In this problem, we need to write a program which will take integer number and generate binary numbers till the limit. Like is input number n = 3 then the result should be [1,10,11]

module.exports = class Queue {

    constructor() {
        this.items = []
        this.front = null
        this.back = null
    }

    isEmpty() {
        return this.items.length == 0
    }

    getFront() {
        if (this.items.length != 0) {
            return this.items[0]
        } else
            return null
    }

    size() {
        return this.items.length
    }

    enqueue(element) {
        this.items.push(element)
    }

    dequeue() {
        if (this.items.length == 0) {
            return null
        } else {
            return this.items.shift()
        }
    }
}

generateBinaryNumbers(n) => {
    let result = []
    let myQueue = new Queue()
    let s1, s2
    myQueue.enqueue("1")
    for (let i = 0 i < n i++) {
        result.push(myQueue.dequeue())
        s1 = result[i] + "0"
        s2 = result[i] + "1"
        myQueue.enqueue(s1)
        myQueue.enqueue(s2)
    }
    return result
}

console.log(generateBinaryNumbers(3))

To create a binary number, we need to add 0 and 1 to the binary number above, just like we can create 10 and 11 from 1 by adding 0 and 1. After generating a binary number, put -o append to generate the next number by adding 0 and 1. The time complexity of the given solution is O(n)O(n) because the same operation is performed n times.

2. Explain how the priority queue system works.
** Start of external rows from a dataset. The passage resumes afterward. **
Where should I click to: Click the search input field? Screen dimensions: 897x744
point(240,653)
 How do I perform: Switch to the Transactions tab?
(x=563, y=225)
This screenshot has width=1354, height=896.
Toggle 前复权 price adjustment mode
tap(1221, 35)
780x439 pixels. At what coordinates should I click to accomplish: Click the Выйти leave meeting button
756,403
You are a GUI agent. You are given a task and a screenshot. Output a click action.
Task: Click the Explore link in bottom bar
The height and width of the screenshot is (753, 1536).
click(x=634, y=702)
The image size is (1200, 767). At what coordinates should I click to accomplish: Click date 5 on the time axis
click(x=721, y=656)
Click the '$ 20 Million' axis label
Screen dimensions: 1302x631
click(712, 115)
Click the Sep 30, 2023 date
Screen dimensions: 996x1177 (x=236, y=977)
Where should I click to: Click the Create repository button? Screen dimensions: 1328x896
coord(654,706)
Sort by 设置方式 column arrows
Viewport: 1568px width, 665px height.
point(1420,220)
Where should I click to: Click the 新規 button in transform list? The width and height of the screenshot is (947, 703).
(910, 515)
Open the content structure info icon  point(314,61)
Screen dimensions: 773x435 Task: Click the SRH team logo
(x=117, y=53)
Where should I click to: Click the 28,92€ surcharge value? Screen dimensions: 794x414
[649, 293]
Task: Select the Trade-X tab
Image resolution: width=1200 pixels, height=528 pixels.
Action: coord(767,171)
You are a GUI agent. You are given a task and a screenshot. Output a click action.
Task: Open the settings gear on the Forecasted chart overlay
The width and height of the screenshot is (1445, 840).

In this program, you first create a queue and then implement a priority queue. Let me explain with an example.

Patient(name, code) => {
  this.name = name
  this.code = code
}

Queue() => {
    this.dataStore = []

    enqueue(element) => {
     this.dataStore.push(element)
    }
    dequeue() => {
       let priority = this.dataStore[0].code
       for (let i = 1; i < this.dataStore.length; ++i) {
         if (this.dataStore[i].code < priority) {
             priority = i
         }
       }
       return this.dataStore.splice(priority,1)
    }
     front() => {
     return this.dataStore[0]
    }
     back() => {
     return this.dataStore[this.dataStore.length-1]
    }
    toString() => {
        let retStr = ""
        for (let i = 0; i < this.dataStore.length; ++i) {
           retStr += this.dataStore[i].name + " code: " + this.dataStore[i].code + "\n"
        }
        return retStr
    }
     empty() => {
     if (this.dataStore.length == 0) {
        return true
     }
     else {
        return false
     }

}

let p = new Patient("Smith",5)
let ed = new Queue()
ed.enqueue(p)
p = new Patient("Jones", 4)
ed.enqueue(p)
p = new Patient("Fehrenbach", 6)
ed.enqueue(p)
p = new Patient("Brown", 1)
ed.enqueue(p)
p = new Patient("Ingram", 1)
ed.enqueue(p)

console.log(ed.toString())
let seen = ed.dequeue()
console.log("Patient being treated: " + seen[0].name)
console.log("Patients waiting to be seen: ")
console.log(ed.toString())

// another round
let seen = ed.dequeue()
console.log("Patient being treated: " + seen[0].name)
console.log("Patients waiting to be seen: ")
console.log(ed.toString())
let seen = ed.dequeue()
console.log("Patient being treated: " + seen[0].name)
console.log("Patients waiting to be seen: ")
console.log(ed.toString())

Generated output is like below:

Smith code: 5
Jones code: 4
Fehrenbach code: 6
Brown code: 1
Ingram code: 1

Patient being treated: Jones
Patients waiting to be seen:
Smith code: 5
Fehrenbach code: 6
Brown code: 1
Ingram code: 1

Patient being treated: Ingram
Patients waiting to be seen:
Smith code: 5
Fehrenbach code: 6
Brown code: 1

Patient being treated: Brown
Patients waiting to be seen:
Smith code: 5
Fehrenbach code: 6

As the name suggests, priority queue is used when you want to remove something from a queue based on priority. Here I take the example of a patient and her appointment number. It essentially represents the waiting room of any hospital. Here, the dequeue() function removes the patient from the queue based on the lowest priority, after which toString() modifies the processed patient object.